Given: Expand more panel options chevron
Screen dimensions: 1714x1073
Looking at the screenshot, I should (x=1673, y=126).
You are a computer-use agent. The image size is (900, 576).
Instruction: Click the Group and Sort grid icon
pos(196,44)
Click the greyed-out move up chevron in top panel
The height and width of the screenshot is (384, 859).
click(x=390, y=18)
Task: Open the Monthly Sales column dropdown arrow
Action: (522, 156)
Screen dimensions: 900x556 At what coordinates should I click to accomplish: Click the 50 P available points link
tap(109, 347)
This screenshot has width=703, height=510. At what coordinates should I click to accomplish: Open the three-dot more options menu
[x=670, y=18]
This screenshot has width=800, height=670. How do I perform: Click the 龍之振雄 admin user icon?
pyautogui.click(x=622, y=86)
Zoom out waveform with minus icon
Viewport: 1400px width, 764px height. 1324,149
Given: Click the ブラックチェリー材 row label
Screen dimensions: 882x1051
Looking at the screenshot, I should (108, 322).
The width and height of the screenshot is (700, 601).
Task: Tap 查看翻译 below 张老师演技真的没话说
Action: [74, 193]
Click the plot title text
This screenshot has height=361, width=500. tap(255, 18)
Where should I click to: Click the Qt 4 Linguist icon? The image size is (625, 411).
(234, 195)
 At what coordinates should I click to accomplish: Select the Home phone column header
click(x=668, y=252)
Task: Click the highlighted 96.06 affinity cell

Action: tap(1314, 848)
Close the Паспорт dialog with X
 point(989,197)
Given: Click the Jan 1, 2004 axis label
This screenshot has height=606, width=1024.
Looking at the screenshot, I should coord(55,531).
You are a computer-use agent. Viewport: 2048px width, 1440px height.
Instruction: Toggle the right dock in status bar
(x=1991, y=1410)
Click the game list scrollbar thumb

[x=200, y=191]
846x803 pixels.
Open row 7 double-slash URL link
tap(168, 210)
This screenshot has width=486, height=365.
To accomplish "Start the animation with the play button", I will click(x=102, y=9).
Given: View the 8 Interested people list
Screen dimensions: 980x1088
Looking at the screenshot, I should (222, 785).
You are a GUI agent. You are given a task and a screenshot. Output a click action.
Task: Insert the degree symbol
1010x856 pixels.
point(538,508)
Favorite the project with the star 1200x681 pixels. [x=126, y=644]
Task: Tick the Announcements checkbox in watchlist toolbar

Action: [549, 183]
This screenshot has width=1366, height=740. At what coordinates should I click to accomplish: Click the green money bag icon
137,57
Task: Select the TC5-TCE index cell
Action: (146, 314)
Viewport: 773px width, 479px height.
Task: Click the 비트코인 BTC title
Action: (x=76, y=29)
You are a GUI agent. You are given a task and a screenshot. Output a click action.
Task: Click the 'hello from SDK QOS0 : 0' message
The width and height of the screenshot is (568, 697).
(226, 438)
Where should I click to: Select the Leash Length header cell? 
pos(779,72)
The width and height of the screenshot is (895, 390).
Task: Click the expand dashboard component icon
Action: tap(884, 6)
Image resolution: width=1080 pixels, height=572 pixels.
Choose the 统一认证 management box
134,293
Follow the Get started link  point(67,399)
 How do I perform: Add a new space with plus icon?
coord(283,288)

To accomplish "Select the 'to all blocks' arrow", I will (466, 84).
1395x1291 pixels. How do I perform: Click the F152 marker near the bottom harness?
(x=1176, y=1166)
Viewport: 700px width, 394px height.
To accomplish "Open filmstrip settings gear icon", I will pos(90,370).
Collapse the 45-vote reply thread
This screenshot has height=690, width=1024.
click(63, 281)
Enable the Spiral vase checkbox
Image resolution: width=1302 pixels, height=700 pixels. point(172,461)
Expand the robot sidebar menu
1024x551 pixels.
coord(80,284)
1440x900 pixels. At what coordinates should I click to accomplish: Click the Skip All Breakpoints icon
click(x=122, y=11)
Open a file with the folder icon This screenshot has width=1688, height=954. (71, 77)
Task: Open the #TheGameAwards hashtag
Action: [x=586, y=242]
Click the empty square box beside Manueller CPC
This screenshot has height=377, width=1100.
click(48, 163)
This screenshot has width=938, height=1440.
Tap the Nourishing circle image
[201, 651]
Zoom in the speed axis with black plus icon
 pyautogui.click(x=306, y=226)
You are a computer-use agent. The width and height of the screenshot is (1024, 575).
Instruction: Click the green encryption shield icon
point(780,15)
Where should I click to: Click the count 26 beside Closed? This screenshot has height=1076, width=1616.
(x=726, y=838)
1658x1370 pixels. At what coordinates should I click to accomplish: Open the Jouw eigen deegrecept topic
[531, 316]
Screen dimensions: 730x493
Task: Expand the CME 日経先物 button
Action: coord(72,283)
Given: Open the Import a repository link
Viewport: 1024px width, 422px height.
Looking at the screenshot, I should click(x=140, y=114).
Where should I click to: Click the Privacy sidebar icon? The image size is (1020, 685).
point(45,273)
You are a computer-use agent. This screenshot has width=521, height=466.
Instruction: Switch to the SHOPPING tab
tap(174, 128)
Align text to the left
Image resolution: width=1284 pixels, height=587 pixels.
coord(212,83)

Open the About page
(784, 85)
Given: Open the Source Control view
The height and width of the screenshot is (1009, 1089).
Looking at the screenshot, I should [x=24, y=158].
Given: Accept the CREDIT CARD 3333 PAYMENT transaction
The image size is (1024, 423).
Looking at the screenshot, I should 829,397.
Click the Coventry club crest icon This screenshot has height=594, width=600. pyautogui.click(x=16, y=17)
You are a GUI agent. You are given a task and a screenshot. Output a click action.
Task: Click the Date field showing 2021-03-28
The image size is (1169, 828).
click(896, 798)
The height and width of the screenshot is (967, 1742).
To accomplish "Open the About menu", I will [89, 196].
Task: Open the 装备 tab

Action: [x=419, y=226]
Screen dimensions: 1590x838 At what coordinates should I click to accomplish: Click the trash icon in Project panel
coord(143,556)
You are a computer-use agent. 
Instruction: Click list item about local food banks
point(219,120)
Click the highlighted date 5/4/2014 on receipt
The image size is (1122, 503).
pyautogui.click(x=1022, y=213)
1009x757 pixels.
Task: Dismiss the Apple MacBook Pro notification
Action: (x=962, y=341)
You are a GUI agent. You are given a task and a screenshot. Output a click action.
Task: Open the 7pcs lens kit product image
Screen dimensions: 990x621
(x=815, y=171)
========
### Instructions to follow
Copy the material above back out, exactly as written.

### Answer to this exercise
Given: Expand more panel options chevron
Screen dimensions: 1714x1073
Looking at the screenshot, I should (x=1673, y=126).
You are a computer-use agent. The image size is (900, 576).
Instruction: Click the Group and Sort grid icon
pos(196,44)
Click the greyed-out move up chevron in top panel
The height and width of the screenshot is (384, 859).
click(x=390, y=18)
Task: Open the Monthly Sales column dropdown arrow
Action: (522, 156)
Screen dimensions: 900x556 At what coordinates should I click to accomplish: Click the 50 P available points link
tap(109, 347)
This screenshot has width=703, height=510. At what coordinates should I click to accomplish: Open the three-dot more options menu
[x=670, y=18]
This screenshot has width=800, height=670. How do I perform: Click the 龍之振雄 admin user icon?
pyautogui.click(x=622, y=86)
Zoom out waveform with minus icon
Viewport: 1400px width, 764px height. 1324,149
Given: Click the ブラックチェリー材 row label
Screen dimensions: 882x1051
Looking at the screenshot, I should (108, 322).
The width and height of the screenshot is (700, 601).
Task: Tap 查看翻译 below 张老师演技真的没话说
Action: [74, 193]
Click the plot title text
This screenshot has height=361, width=500. tap(255, 18)
Where should I click to: Click the Qt 4 Linguist icon? The image size is (625, 411).
(234, 195)
 At what coordinates should I click to accomplish: Select the Home phone column header
click(x=668, y=252)
Task: Click the highlighted 96.06 affinity cell

Action: tap(1314, 848)
Close the Паспорт dialog with X
 point(989,197)
Given: Click the Jan 1, 2004 axis label
This screenshot has height=606, width=1024.
Looking at the screenshot, I should coord(55,531).
You are a computer-use agent. Viewport: 2048px width, 1440px height.
Instruction: Toggle the right dock in status bar
(x=1991, y=1410)
Click the game list scrollbar thumb

[x=200, y=191]
846x803 pixels.
Open row 7 double-slash URL link
tap(168, 210)
This screenshot has width=486, height=365.
To accomplish "Start the animation with the play button", I will click(x=102, y=9).
Given: View the 8 Interested people list
Screen dimensions: 980x1088
Looking at the screenshot, I should (222, 785).
You are a GUI agent. You are given a task and a screenshot. Output a click action.
Task: Insert the degree symbol
1010x856 pixels.
point(538,508)
Favorite the project with the star 1200x681 pixels. [x=126, y=644]
Task: Tick the Announcements checkbox in watchlist toolbar

Action: [549, 183]
This screenshot has width=1366, height=740. At what coordinates should I click to accomplish: Click the green money bag icon
137,57
Task: Select the TC5-TCE index cell
Action: (146, 314)
Viewport: 773px width, 479px height.
Task: Click the 비트코인 BTC title
Action: (x=76, y=29)
You are a GUI agent. You are given a task and a screenshot. Output a click action.
Task: Click the 'hello from SDK QOS0 : 0' message
The width and height of the screenshot is (568, 697).
(226, 438)
Where should I click to: Select the Leash Length header cell? 
pos(779,72)
The width and height of the screenshot is (895, 390).
Task: Click the expand dashboard component icon
Action: tap(884, 6)
Image resolution: width=1080 pixels, height=572 pixels.
Choose the 统一认证 management box
134,293
Follow the Get started link  point(67,399)
 How do I perform: Add a new space with plus icon?
coord(283,288)

To accomplish "Select the 'to all blocks' arrow", I will (466, 84).
1395x1291 pixels. How do I perform: Click the F152 marker near the bottom harness?
(x=1176, y=1166)
Viewport: 700px width, 394px height.
To accomplish "Open filmstrip settings gear icon", I will pos(90,370).
Collapse the 45-vote reply thread
This screenshot has height=690, width=1024.
click(63, 281)
Enable the Spiral vase checkbox
Image resolution: width=1302 pixels, height=700 pixels. point(172,461)
Expand the robot sidebar menu
1024x551 pixels.
coord(80,284)
1440x900 pixels. At what coordinates should I click to accomplish: Click the Skip All Breakpoints icon
click(x=122, y=11)
Open a file with the folder icon This screenshot has width=1688, height=954. (71, 77)
Task: Open the #TheGameAwards hashtag
Action: [x=586, y=242]
Click the empty square box beside Manueller CPC
This screenshot has height=377, width=1100.
click(48, 163)
This screenshot has width=938, height=1440.
Tap the Nourishing circle image
[201, 651]
Zoom in the speed axis with black plus icon
 pyautogui.click(x=306, y=226)
You are a computer-use agent. The width and height of the screenshot is (1024, 575).
Instruction: Click the green encryption shield icon
point(780,15)
Where should I click to: Click the count 26 beside Closed? This screenshot has height=1076, width=1616.
(x=726, y=838)
1658x1370 pixels. At what coordinates should I click to accomplish: Open the Jouw eigen deegrecept topic
[531, 316]
Screen dimensions: 730x493
Task: Expand the CME 日経先物 button
Action: coord(72,283)
Given: Open the Import a repository link
Viewport: 1024px width, 422px height.
Looking at the screenshot, I should click(x=140, y=114).
Where should I click to: Click the Privacy sidebar icon? The image size is (1020, 685).
point(45,273)
You are a computer-use agent. This screenshot has width=521, height=466.
Instruction: Switch to the SHOPPING tab
tap(174, 128)
Align text to the left
Image resolution: width=1284 pixels, height=587 pixels.
coord(212,83)

Open the About page
(784, 85)
Given: Open the Source Control view
The height and width of the screenshot is (1009, 1089).
Looking at the screenshot, I should [x=24, y=158].
Given: Accept the CREDIT CARD 3333 PAYMENT transaction
The image size is (1024, 423).
Looking at the screenshot, I should 829,397.
Click the Coventry club crest icon This screenshot has height=594, width=600. pyautogui.click(x=16, y=17)
You are a GUI agent. You are given a task and a screenshot. Output a click action.
Task: Click the Date field showing 2021-03-28
The image size is (1169, 828).
click(896, 798)
The height and width of the screenshot is (967, 1742).
To accomplish "Open the About menu", I will [89, 196].
Task: Open the 装备 tab

Action: [x=419, y=226]
Screen dimensions: 1590x838 At what coordinates should I click to accomplish: Click the trash icon in Project panel
coord(143,556)
You are a computer-use agent. 
Instruction: Click list item about local food banks
point(219,120)
Click the highlighted date 5/4/2014 on receipt
The image size is (1122, 503).
pyautogui.click(x=1022, y=213)
1009x757 pixels.
Task: Dismiss the Apple MacBook Pro notification
Action: (x=962, y=341)
You are a GUI agent. You are given a task and a screenshot. Output a click action.
Task: Open the 7pcs lens kit product image
Screen dimensions: 990x621
(x=815, y=171)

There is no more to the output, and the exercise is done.